Abstract - Comparison of manual and computer-automated procedures for tinnitus pitch-matching

James A. Henry, PhD; Christopher L. Flick, BS; Alison Gilbert, MS; Roger M. Ellingson, MS; Stephen A. Fausti, PhD

Department of Veterans Affairs (VA) Rehabilitation Research and Development, National Center for Rehabilitative Auditory Research, Portland VA Medical Center, Portland, OR; Department of Otolaryngology, Oregon Health and Science University, Portland, OR
Abstract — Clinical assessment of tinnitus usually includes pitch-matching between the tinnitus and a pure tone. Although such testing is performed routinely, response reliability has not been demonstrated yet. The present study continues a series of studies designed to develop automated methodology for quantifying tinnitus perceptual characteristics. Three methods for tinnitus pitch-matching were performed in a group of 42 subjects. Two methods were computer-automated (Binary and Subject-Guided) and the third method was a traditional manual technique. Each method provided excellent response reliability for about half of the subjects. The most reliable subjects, however, differed widely between the different methods.
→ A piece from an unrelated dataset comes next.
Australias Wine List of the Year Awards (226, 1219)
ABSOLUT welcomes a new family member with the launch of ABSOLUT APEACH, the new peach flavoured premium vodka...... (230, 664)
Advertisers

Each subject provided a total of 14 pitch matches using the three different methods. Analyses based on each subject's total of 14 pitch matches revealed the range of pitch matches for each subject. About half of the subjects selected pitch matches over a range of 2 1/3 octaves. Results of this study suggest that specifying the range of tinnitus pitch matches rather than attempting to identify a single pitch match may be more appropriate.
Key words: hearing disorders, pitch perception, reliability of results, tinnitus.